Le touriste reçoit alors un verre à shot en forme de crâne, le touriste l'utilise pour la dégustation incontournable, et le touriste est satisfait.

Le touriste peut alors sereinement prendre son collectivo en direction de la Serena. Juste après un coup de pouce motorisé pour repartir vers le centre de Pisco Elqui.

Est-ce moi ou la route qui zigzague ?


Commence ensuite un grand trajet vers le nord, jusqu'à Calama (2h en amont de San Pedro de Atacama).
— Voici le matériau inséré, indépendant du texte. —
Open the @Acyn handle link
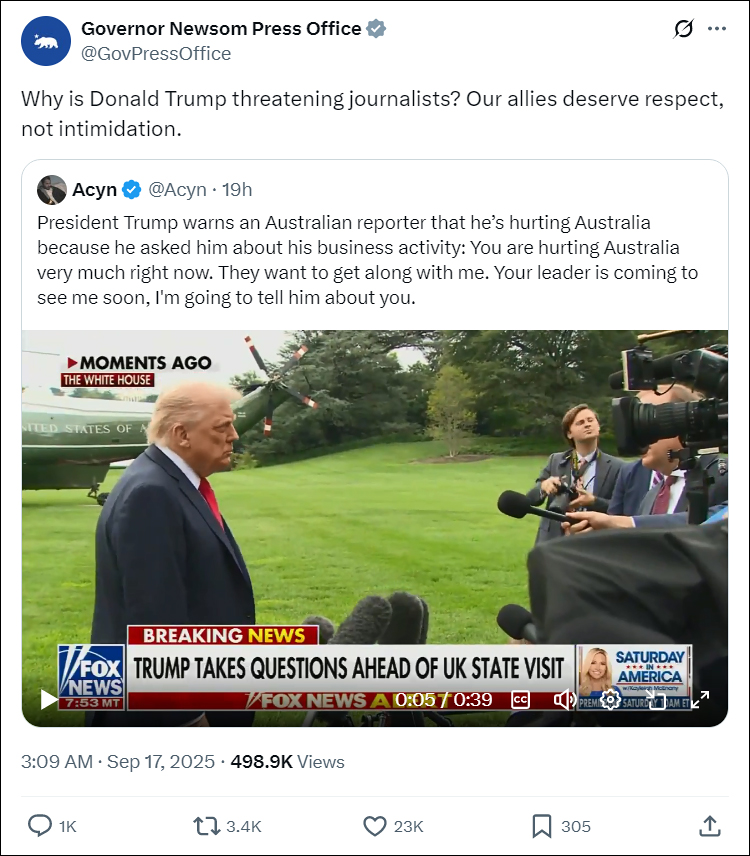pyautogui.click(x=177, y=189)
Nous choisissons de pousser à sa conclusion notre étude du bus de nuit en optant pour un fabuleux premium cama aux deux places avant du secundo piso.

Nous sommes déposés en face du terminal à 19:23 … mais le bus de nos rêves est censé partir à la demiee ! Nous nous précipitons au comptoir. Il a fallu tester toutes nos cartes pour le paiement. Petit coup de stress qui monte. Finalement, c’est l’Amex qui nous débloque et nous fonçons vers le quai où le bus nous attend déjà.

Un bus toutes options !

Le jury est unanime : pour certains trajets comme celui-ci, la dépense est largement justifiée. Le confort est maximal. Le John étendu à 180° touche à peine les deux extrémités du cama mis à plat. La Daphné découvre sur le service individuel de in-bus entertainment que Charles Aznavour a chanté une quarantaine de chansons en espagnol. Il ne manque plus qu’un chariot boissons ; mais n'en demandons pas trop. Pour le dîner, nous nous contenterons de deux saladinettes en boîtes réservées pour ce genre d’occasion.

Faut pas être plus grand qu'1m85

Les 13h de bus glissent gracieusement, et on découvre au réveil les véritables paysages désertiques, frais comme des dindons prémiums.